Federal Appeal


Evidence

PRIVILEGE
Solicitor-client privilege does not apply to accounting records

Federal Court Judge found that appellant lawyer did not comply with requirement for information provided to him by respondent Minister of National Revenue pursuant to enforcement proceedings under Income Tax Act (Can.). Canada Revenue Agency sought complete statement of lawyer’s income and expenses, current accounts receivable listing and copies of bank statements. Lawyer raised shield of solicitor-client privilege to protect basic information regarding accounts receivable, claiming clients’ names and amounts owing were protected, but argument not accepted. Lawyer’s appeal allowed in part. Solicitor-client privilege is fundamental tenet of legal system, but not absolute. Privilege belongs to client and can only be asserted or waived by client.
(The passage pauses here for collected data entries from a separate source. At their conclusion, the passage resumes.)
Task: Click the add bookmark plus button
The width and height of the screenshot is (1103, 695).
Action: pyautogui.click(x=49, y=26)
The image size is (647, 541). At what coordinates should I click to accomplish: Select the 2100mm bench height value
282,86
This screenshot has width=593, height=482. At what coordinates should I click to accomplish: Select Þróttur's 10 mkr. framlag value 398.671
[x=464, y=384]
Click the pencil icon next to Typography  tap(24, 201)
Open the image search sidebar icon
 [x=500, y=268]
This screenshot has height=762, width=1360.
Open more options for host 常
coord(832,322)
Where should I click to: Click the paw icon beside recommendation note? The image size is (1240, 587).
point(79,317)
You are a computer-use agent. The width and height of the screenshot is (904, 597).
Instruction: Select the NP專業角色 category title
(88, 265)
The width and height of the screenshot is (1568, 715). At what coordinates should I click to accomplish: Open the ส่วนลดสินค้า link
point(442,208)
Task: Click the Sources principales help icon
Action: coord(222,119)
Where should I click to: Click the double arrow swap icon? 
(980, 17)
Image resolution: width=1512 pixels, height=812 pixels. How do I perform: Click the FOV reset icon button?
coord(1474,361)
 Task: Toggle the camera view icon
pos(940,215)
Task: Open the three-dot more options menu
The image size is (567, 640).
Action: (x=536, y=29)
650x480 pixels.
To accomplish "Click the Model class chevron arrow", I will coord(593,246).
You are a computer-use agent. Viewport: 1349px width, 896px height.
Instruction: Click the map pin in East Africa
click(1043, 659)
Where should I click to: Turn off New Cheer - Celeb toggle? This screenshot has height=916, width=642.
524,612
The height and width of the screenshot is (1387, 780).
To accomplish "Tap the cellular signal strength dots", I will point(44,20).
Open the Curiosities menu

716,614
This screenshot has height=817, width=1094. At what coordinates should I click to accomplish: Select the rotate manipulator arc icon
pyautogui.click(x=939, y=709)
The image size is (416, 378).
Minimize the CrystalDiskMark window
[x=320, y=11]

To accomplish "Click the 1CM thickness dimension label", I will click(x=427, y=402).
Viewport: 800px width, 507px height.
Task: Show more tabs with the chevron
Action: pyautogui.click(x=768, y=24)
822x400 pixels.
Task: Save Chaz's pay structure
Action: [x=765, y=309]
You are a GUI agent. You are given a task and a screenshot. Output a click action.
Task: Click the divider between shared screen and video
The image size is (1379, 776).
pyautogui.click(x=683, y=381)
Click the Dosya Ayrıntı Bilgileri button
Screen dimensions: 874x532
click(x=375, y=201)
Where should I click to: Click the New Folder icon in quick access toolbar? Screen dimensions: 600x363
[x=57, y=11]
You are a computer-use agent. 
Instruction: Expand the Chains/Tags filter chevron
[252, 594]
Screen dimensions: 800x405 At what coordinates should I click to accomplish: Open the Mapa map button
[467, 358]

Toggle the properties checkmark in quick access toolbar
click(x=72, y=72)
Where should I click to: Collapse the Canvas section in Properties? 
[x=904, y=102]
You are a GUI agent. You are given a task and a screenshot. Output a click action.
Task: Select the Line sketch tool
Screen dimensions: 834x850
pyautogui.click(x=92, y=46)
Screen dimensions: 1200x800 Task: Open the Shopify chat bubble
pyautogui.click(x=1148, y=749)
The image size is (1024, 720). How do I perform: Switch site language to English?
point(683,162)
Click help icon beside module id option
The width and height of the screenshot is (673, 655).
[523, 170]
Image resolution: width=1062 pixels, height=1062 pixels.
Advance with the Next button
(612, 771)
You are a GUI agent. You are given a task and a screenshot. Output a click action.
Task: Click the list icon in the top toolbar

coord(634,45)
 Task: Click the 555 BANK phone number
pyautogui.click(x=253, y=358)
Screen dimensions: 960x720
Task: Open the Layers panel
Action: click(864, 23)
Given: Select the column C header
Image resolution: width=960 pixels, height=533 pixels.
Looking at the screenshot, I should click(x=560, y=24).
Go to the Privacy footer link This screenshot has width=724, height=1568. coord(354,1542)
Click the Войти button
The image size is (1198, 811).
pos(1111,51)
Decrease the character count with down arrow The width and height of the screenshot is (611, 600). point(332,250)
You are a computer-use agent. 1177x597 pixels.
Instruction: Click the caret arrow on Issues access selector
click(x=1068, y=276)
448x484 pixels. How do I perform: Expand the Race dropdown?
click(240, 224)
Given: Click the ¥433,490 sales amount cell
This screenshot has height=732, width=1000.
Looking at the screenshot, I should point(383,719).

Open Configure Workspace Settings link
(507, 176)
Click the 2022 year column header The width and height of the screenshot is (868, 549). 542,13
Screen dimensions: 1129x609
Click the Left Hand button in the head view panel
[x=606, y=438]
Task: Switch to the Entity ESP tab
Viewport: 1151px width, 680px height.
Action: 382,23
Privilege does not attach to communications in which legal advice neither sought nor offered or where communication not intended to be confidential. Solicitor-client privilege protects client names only where identity of client constitutes foundation of retainer or essence of consultation; client names not per se privileged. Privilege distinct from, and narrower than, duty of confidentiality. Solicitor-client privilege does not apply to accounting records and supporting vouchers and cheques. Moreover, lawyer failed to establish privilege on balance of probabilities. Judge’s finding that there was nothing to suggest any client’s name required protection of privilege fully supported by evidence. Minister seeking purely factual information consisting of names of clients and amounts of money owed by clients individually. Judge did not err in finding this information not subject to solicitor-client privilege. Nor was there interference with any rights in relation to privilege contrary to Canadian Charter of Rights and Freedoms. While client names not always privileged, possible some clients’ names protected by solicitor-client privilege. Clients should have opportunity to assert privilege and lawyer should have opportunity to lay proper evidentiary foundation on their behalf. Judge should have fashioned remedy addressing critical issue of privilege before making order. Matter returned to federal court for new hearing on question of accounts receivable listing.

Thompson v. Minister of National Revenue (Aug. 29, 2013, F.C.A., J.D. Denis Pelletier J.A., Johanne Trudel J.A., and Robert M. Mainville J.A., File No. A-515-12) 230 A.C.W.S. (3d) 736.